─── Material for the task ───

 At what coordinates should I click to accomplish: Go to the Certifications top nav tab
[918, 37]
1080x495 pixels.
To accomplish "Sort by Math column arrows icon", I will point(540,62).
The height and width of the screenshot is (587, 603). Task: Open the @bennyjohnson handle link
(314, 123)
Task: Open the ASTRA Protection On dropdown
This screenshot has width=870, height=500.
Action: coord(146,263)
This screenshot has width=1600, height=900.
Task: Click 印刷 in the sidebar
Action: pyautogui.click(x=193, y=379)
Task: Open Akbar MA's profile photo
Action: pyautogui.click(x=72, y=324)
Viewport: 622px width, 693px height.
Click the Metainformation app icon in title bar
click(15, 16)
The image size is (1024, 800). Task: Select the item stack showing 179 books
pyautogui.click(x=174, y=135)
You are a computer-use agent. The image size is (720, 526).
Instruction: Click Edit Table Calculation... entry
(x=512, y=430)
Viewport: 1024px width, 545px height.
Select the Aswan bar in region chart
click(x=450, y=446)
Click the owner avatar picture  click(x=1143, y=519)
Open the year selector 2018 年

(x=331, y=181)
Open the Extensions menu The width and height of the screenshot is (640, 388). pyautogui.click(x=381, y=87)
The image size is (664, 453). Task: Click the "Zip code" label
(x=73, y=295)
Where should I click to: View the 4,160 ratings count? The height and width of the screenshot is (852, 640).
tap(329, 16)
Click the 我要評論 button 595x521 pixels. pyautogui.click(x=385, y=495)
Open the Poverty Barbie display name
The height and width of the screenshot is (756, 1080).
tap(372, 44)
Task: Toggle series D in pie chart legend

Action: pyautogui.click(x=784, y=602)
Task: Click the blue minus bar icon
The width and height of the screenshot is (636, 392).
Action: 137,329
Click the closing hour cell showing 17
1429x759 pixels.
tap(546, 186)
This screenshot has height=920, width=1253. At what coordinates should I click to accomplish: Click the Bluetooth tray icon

───

▸ Required work
Which of the lines in the material carry the string "Viewport"? Pull them out.

▸ Solution for this problem
Viewport: 622px width, 693px height.
Viewport: 1024px width, 545px height.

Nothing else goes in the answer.